In the 2011–12 season, Inter sacked Claudio Ranieri as head coach and Andrea Stramaccioni was promoted to the first team as caretaker coach, He led Inter to sixth place and a success in the Derby della Madonnina against Milan that cost Inter's crosstown rivals the Serie A title; his results led club owner Massimo Moratti to confirm him as head coach for the 2012–13 season, as well. The FIGC allowed Stramaccioni to sign the contract without a UEFA Pro Licence as he was admitted to 2012–13 coaching course in order to obtain the licence in June 2013. On 7 October 2012, Stramaccioni guided Inter to a 1–0 victory over Milan, On 3 November 2012, Stramaccioni guided Inter to a 3–1 away victory over the previous season's champions, Juventus. After 14 months in charge of Inter and a difficult 2012–13 Serie A campaign which saw them finish in 9th place and thus fail to qualify for Europe for the first time in 15 seasons, the club announced on 24 May 2013 that Stramaccioni had been sacked and replaced by Walter Mazzarri.

In Germany, On 3 November 2019, Niko Kovač left Bayern Munich by mutual consent after a 5–1 loss to Eintracht Frankfurt, his assistant Hansi Flick, promoted as interim coach. In his first match in charge, Bayern defeated Olympiakos 2–0 in the UEFA Champions League group stage on 6 November 2019. In April 2020, Bayern Munich appointed Flick as permanent coach with a contract until 2023. Flick successfully guided Bayern to win the Bundesliga, DFB-Pokal and UEFA Champions League, thus completing the continental treble for the second time in the club's history, the following season, he led Bayern to win the 2020 UEFA Super Cup against Sevilla. He also led Bayern to win its first ever sextuple after winning Club World Cup in February 2021 by defeating Mexican team Tigres.

==Notable successes==
In November 2007, Sandy Stewart led St Johnstone to victory in the final of the Scottish Challenge Cup in his only game in charge as caretaker manager.

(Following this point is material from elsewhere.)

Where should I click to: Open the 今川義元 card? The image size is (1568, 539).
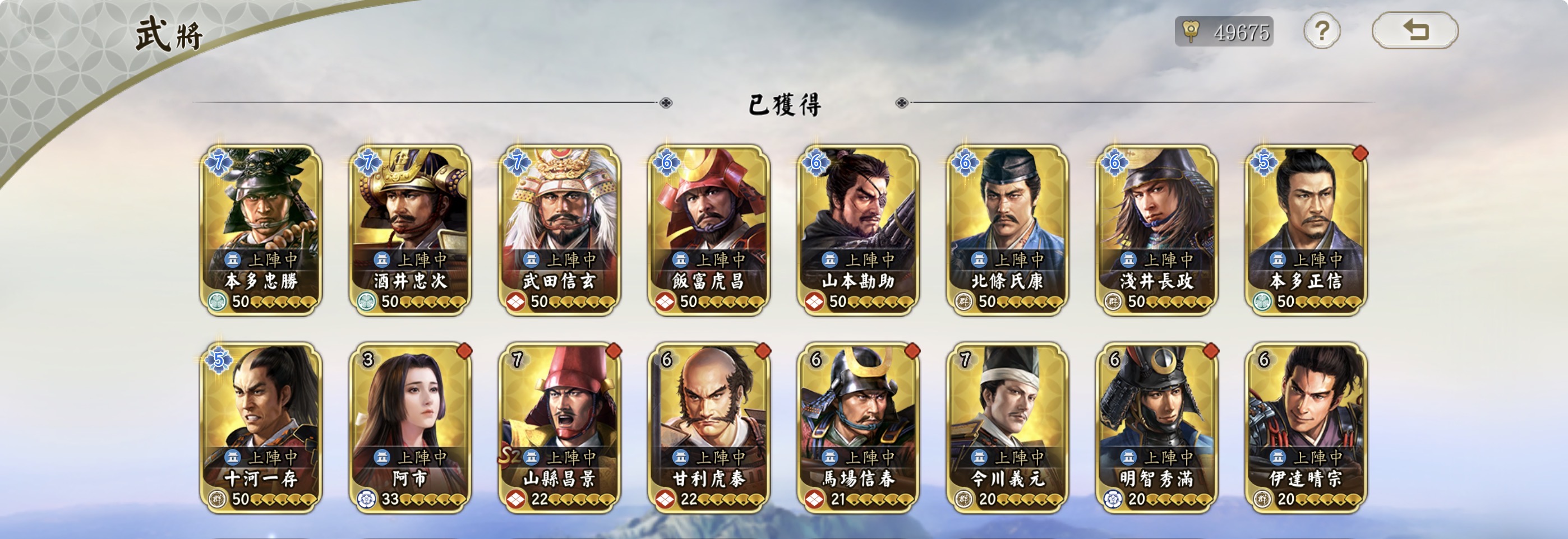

Guus Hiddink was caretaker manager of Chelsea in 2009, leading his team to the UEFA Champions League semi-final, where they shut out FC Barcelona at Camp Nou and tied them back at Stamford Bridge. The latter was later said to be a very controversial game, particularly in decisions made by the referee Tom Henning Øvrebø. Chelsea would be later eliminated on away goals. He finished off his tenure with the team as they won the FA Cup. The club was reported happy to have Hiddink as manager even on a temporary basis.

Roberto Di Matteo won the Champions League and FA Cup as caretaker manager of Chelsea in 2012, leading to him being appointed permanent manager on a two-year contract. He was sacked a few months into the new season, being replaced by interim manager, Rafael Benítez, who led his team to victory in the Europa League, as well as guiding the team to a third-place finish in the league, thus ensuring direct qualification for next year's Champions League. Benítez was not offered a contract as permanent manager, instead being replaced by José Mourinho who went back to Chelsea for a second term.

In September 2016, after Sam Allardyce resigned as England manager after allegations of malpractice, England under-21s manager Gareth Southgate was installed as interim manager for a period of four games. Southgate was appointed as England manager permanently at the end of that period, and went on to lead the Three Lions to a 4th place finish at the 2018 World Cup and consecutive runners-up placings at the 2020 and 2024 editions of the European Championships.